Questo quadro un po’ impietoso non vuole assolutamente sminuire le isole del privato sociale che, del tutto a loro spese, si sforzano di cercare la qualità, per un ricerca di senso e per il desiderio di soddisfare effettivamente i bisogni immateriali della società. Il fatto è che si tratta appunto di isole molto limitate, fragili e solitamente emarginate. Né il quadro intende indicare l’esistenza di un mente perversa che progetta e pilota la situazione, per interessi di qualche occulto potere forte. Lo scenario descritto è anzitutto un sistema culturale, che pervade l’intera società e col quale tutti (potere statuale, potere civile, operatori, cittadini, mass media) colludono.

1.2. L’organizzazione d’impresa nel Terzo settore.
Abbiamo già sostenuto che il problema non va visto come un disegno occulto di forze dello sfruttamento, ma come un equivoco culturale della società. Il terzo settore è pieno di persone in buona fede, che si sacrificano con gratuità, che vicariano un regime totalitario e vorace, in concreto anti-solidale, ed una società che aborre le responsabilità. I leaders delle organizzazioni del Terzo settore hanno molti limiti, ma è pur vero che gestiscono sistemi che garantiscono condizioni vitali minime, in un contesto del tutto ostile.
Intanto non esiste a nessun livello un’ombra di pianificazione. Vi sono appalti, fatti da Enti Locali o Pubblici, per servizi della durata di 1 mese. I Progetti finanziati dalle varie politiche sociali hanno per solito durata annuale, ma poiché l’approvazione arriva con ritardi dai 3 ai sei mesi, la durata diventa semestrale. In secondo luogo, la tendenza attuale è quella del risparmio sopra ogni altra considerazione, per cui le gare sono fatte al ribasso del prezzo: non è raro che per vincere un appalto, occorra pagare operatori qualificati 6.000 lire orarie lorde. Vi sono appalti esplicitamente basati sull'idea di sottopagare gli operatori; ed altri che addirittura prevedono perdite secche per l'aggiudicatario, rendendo quasi ineluttabili le illegalità. Quando la cifra è più alta, viene espressamente esclusa la possibilità che l’organizzazione carichi sull’appalto i costi generali, il che costringe a tagliare i compensi degli operatori con giri conto che vanno oltre la legalità. Tutto il terzo settore è in perenne situazione di ricatto da parte della burocrazia che può sempre trovare, in organizzazioni non subalterne, irregolarità formali da punire. In terzo luogo, i pagamenti dovuti al Terzo settore, vengono attentamente condizionati ai problemi di cassa dello Stato e delle Regioni, per cui ritardano a volte di anni. Basti un esempio, su tutti. I finanziamenti per progetti apporvati dalla Legge 309 (prevenzione della tossicodipendenza) per l’anno 1995 (sic!) sono a tutt’oggi in attesa di erogazione. Infine, e non meno importante, la precarietà è aggravata dal fatto che, poiché i criteri di assegnazione dei progetti sono in gran parte legati alle cordate politiche, le organizzazioni sono costrette a legarsi a questo o quell’Amministratore, subendo poi un danno da ogni ribaltamento di alleanze e da ogni precarietà del calendario politico (sei mesi prima e sei mesi dopo ogni elezione nessuno decide alcunché; durante e subito dopo le lunghe crisi di Giunta, nessuno decide, ecc.).

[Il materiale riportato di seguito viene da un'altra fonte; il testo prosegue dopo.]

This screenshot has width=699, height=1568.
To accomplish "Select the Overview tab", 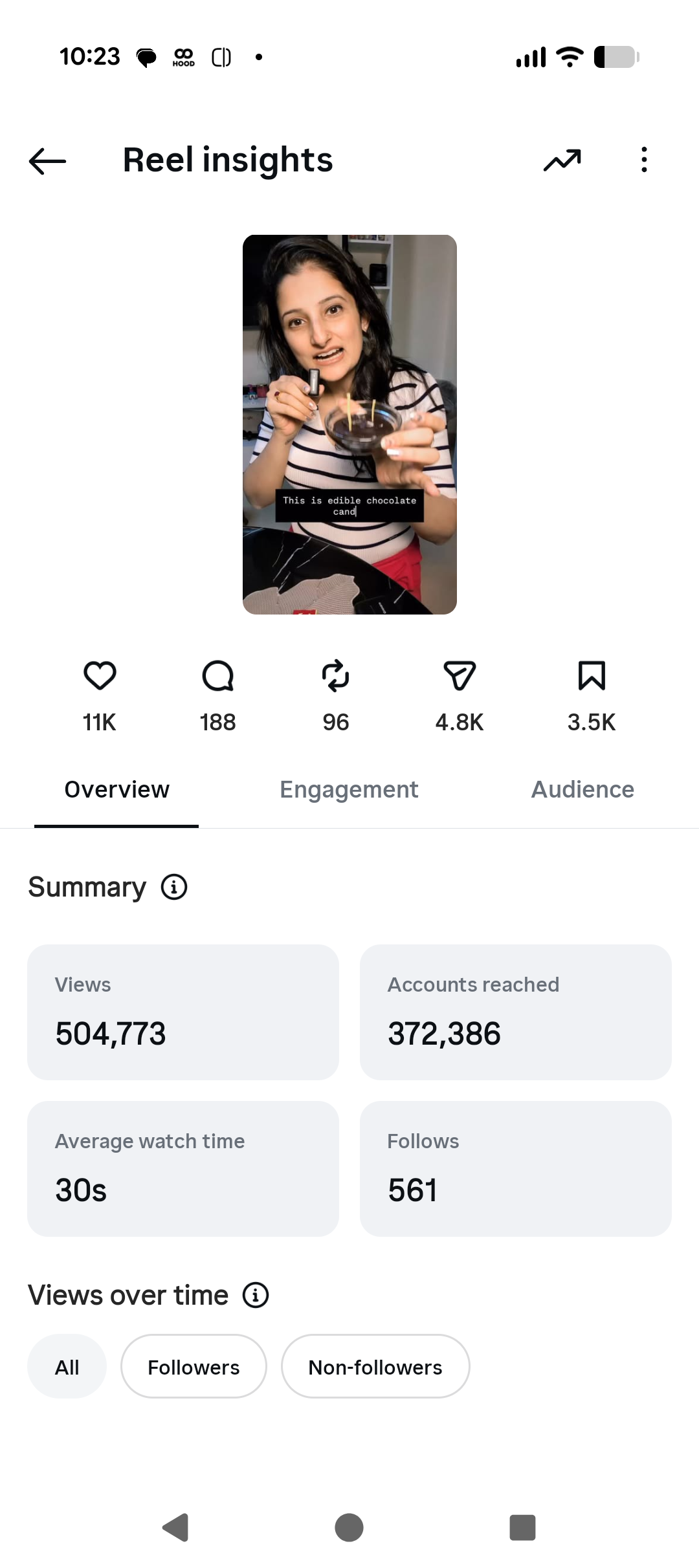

1.3. Terzo settore e lavoro giovanile.
La descrizione fin qui fatta, ha numerose conseguenze politiche, sociali, culturali che non possiamo esaminare in questa sede. Ci soffermiamo solo sui risvolti che riguardano il lavoro giovanile. La tanto sbandierata potenzialità occupazionale del terzo settore va analizzata alla luce delle concrete condizioni di lavoro nelle quali si trovano gli operatori. E dunque vediamo.

Le professioni, i titoli di studio, le competenze formali sono elementi del tutto casuali.
Non presiedono al reclutamento, che si basa sulle conoscenze, i rapporti di fedeltà, l’appartenenza ideologica. Il terzo settore è zeppo di educatori senza qualifica, animatori senza diploma, psicologi senza abilitazione, formatori senza specializzazione. Quindi è del tutto infondato il classico ragionamento che collega la formazione di base con il lavoro. La maggioranza delle figure operanti nel terzo settore hanno qualifiche del tutto eccentriche con la mansione assegnata. In certe Regioni oggi le cose stanno migliorando, ma sono ancora tante quelle in cui la frequentazione dell’Oratorio, l’amicizia del leader dell’organizzazione o di un capo-partito hanno molto più valore, ai fini dell’assunzione, del titolo di studio o della specializzazione. I quali nemmeno presiedono alla retribuzione ed al tipo di contratto. La vecchia idea di una paga e di un inquadramento commisurati alla qualifica è quasi del tutto ignota al terzo settore, dove il sindacato è praticamente inesistente e gli operatori sono privi di qualunque tutela. Questo peraltro non è un problema che riguarda solo il privato sociale, ma anche il pubblico sociale dei servizi immateriali, dove il precariato (ci sono Comuni nei quali vi sono operatori precari da oltre 10 anni), di lavoro nero (è prassi pagare come liberi professionisti operatori che di fatto sono dipendenti), assenza di diritti sindacali ,sono la regola. Laureati che svolgono mansioni dequalificate e sottopagate operano a fianco di soggetti senza diploma di Scuola Media Superiore che svolgono mansioni da laureati: tutti insieme comunque sono pagati al minimo o sotto il minimo sindacale, e sono in regime contrattuale di precariato. In tutto ciò la crescita delle professioni sociali, la deontologia professionale, la formazione di base e la motivazione alla qualificazione risultano fortemente indebolite. E’ intuitivo come, di conseguenza, la qualità delle prestazioni e il trattamento degli utenti siano largamente al di sotto della soglia di sufficienza.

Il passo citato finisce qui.